Squamous cell lung cancer
194
What cancers are associated with the HER2/neu oncogene?
Breast cancer, ovarian cancer
195
What cancers are associated with MYC oncogene variants?
Neuroblastoma (NMYC), Burkitt lymphoma (c-MYC)
196
What cancers are associated with the RET oncogene?
Medullary thyroid cancer, pheochromocytoma
MEN2A
MEN2B
197
What is the normal function of BRCA1 and BRCA2?
BRCA1 and BRCA2 are tumor suppressor genes involved in the repair of double-strand DNA breaks via homologous recombination.

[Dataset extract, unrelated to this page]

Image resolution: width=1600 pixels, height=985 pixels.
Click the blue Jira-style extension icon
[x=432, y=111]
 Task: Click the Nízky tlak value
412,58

They help maintain genomic stability by ensuring accurate DNA repair and preventing mutations that could lead to cancer.
Mutations in these genes impair DNA repair, increasing the risk of cancers such as breast, ovarian, prostate, and pancreatic cancer.
198
What two substances are primarily responsible for driving angiogenesis?

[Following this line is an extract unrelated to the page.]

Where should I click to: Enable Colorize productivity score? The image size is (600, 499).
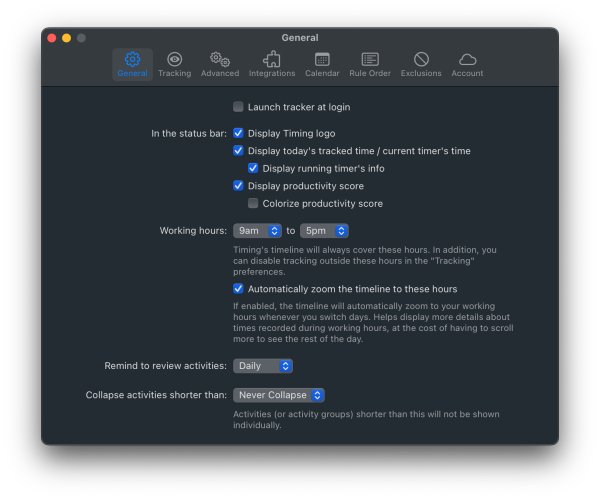(254, 203)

Vascular endothelial growth factor (VEGF) – Stimulates angiogenesis by increasing endothelial cell motility and proliferation, leading to the formation of new capillaries.
Fibroblast growth factor (FGF) – Promotes endothelial cell proliferation, migration, and differentiation; also contributes to embryogenesis, hematopoiesis, and wound repair.
199
What are the first genetic changes that initiate the adenoma-carcinoma sequence in the colon?
Inactivation of the APC gene and accumulation of β-catenin, leading to hyperproliferative epithelium.
This is responsible for the initial appearance of adenomatous polyps.
200
Which mutation drives the progression from hyperproliferative epithelium to adenoma in the colon?
K-ras activation promotes further growth and formation of an adenoma.
201
Which genetic alteration is responsible for the transition from adenoma to adenocarcinoma in the colon?
p53 inactivation leads to the final transformation into carcinoma.
202
What is the role of Nuclear Factor-kappa B (NF-κB) in the immune response?
NF-κB is a transcription factor that plays a key role in the immune response to infection and inflammation. It is normally inactive, bound to its inhibitor IκB. Upon activation of IκB kinase (e.g., by bacterial antigen binding to TLRs), IκB is ubiquitinated and degraded, releasing NF-κB to enter the nucleus and promote transcription of inflammatory proteins like cytokines, acute phase reactants, and adhesion molecules. It also upregulates IκB to regulate its own activity.